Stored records
━━━━━━━━━━━━━━━━

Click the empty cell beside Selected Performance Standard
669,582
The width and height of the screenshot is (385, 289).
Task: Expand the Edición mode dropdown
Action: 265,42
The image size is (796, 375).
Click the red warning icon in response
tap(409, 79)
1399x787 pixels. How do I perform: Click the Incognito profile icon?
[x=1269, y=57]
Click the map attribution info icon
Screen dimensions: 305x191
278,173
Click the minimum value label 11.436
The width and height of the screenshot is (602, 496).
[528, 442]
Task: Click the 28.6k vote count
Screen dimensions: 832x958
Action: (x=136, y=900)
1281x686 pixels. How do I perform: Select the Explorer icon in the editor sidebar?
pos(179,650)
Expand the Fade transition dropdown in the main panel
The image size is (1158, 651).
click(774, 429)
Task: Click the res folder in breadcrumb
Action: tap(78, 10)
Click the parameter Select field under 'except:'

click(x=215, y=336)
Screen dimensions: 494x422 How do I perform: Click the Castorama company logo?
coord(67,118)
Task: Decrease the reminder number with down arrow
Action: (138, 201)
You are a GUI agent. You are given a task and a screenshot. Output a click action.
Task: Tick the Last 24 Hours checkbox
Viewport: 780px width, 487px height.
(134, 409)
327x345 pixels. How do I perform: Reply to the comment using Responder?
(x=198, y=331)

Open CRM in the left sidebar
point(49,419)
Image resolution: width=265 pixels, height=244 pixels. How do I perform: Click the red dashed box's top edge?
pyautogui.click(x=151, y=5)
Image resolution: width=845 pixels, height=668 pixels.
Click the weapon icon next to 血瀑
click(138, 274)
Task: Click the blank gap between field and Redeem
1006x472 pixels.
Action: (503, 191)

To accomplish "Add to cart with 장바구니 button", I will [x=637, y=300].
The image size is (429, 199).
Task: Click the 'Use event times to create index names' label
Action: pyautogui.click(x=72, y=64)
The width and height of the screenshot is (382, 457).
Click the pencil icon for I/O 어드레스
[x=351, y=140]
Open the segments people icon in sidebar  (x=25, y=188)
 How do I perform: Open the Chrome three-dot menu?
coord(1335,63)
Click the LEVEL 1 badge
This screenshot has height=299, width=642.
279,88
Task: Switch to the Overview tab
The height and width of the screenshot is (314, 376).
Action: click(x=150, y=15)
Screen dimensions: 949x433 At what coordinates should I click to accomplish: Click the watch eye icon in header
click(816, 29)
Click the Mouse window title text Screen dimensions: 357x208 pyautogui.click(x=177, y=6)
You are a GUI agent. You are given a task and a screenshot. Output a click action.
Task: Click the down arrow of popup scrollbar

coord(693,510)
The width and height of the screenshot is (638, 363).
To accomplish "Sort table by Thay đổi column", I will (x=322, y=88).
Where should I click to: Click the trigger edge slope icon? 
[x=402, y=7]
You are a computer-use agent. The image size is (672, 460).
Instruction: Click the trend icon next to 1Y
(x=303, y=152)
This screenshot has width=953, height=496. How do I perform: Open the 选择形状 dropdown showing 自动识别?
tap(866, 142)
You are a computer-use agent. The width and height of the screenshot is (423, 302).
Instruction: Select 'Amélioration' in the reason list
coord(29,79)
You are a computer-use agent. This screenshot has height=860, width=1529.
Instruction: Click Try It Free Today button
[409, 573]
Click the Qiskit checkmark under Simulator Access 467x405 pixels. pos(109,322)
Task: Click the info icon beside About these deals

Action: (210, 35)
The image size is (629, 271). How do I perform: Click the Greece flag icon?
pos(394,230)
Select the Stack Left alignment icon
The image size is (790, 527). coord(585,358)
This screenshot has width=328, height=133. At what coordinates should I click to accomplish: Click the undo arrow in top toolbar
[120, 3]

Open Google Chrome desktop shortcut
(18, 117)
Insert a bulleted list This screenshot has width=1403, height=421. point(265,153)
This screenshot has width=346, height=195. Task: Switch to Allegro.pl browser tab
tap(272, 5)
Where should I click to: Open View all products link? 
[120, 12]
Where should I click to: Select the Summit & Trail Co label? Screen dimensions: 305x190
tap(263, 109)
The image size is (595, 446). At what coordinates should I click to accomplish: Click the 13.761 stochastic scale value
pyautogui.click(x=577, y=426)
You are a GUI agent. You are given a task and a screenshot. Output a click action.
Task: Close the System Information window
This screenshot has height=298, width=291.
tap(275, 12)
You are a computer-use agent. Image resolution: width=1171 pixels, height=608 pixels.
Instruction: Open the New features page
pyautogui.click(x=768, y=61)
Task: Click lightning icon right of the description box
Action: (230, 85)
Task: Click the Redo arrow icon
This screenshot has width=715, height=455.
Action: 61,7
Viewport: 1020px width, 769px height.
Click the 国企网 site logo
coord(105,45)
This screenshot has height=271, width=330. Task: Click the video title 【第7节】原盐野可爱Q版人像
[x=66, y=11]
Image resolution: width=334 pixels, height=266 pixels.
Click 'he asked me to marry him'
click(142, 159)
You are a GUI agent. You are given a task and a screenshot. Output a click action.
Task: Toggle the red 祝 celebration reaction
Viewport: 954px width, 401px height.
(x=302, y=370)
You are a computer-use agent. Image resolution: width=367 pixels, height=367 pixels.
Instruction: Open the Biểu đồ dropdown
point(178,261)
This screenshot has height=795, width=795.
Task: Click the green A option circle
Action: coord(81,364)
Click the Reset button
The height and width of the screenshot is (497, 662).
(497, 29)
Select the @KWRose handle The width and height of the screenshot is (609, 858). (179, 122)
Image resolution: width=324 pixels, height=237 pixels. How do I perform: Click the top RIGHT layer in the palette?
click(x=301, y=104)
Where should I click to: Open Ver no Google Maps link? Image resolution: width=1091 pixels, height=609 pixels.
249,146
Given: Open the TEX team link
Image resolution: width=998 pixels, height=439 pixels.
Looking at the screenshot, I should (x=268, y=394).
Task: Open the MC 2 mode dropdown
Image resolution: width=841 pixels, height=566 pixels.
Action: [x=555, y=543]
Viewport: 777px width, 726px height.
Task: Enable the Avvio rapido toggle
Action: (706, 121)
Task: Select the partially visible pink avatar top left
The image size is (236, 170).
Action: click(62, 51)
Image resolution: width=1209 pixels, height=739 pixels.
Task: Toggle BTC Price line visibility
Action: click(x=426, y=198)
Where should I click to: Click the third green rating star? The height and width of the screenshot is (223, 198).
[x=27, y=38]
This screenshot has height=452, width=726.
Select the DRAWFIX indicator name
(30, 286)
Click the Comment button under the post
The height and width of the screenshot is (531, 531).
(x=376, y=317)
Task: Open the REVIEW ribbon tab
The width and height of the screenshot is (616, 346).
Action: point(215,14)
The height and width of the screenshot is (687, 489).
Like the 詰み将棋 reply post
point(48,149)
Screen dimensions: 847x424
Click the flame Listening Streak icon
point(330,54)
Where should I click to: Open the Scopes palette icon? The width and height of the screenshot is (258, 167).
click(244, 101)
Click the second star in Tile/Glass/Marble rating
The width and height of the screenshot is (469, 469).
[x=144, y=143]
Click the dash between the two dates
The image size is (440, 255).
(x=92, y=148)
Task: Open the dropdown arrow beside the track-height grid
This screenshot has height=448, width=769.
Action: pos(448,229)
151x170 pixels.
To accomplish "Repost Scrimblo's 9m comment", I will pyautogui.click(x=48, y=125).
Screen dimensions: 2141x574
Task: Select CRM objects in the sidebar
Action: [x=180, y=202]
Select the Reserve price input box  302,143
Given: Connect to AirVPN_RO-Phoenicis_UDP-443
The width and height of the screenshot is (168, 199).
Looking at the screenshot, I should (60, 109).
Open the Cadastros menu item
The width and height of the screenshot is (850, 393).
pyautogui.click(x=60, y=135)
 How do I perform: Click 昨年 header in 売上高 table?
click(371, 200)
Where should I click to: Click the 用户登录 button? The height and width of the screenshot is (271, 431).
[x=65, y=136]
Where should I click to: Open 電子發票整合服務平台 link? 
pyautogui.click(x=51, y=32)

━━━━━━━━━━━━━━━━

→ Task to carry out: Every line that contains the string "window" should be returned from the data.

→ Response area:
Click the Mouse window title text Screen dimensions: 357x208 pyautogui.click(x=177, y=6)
Task: Close the System Information window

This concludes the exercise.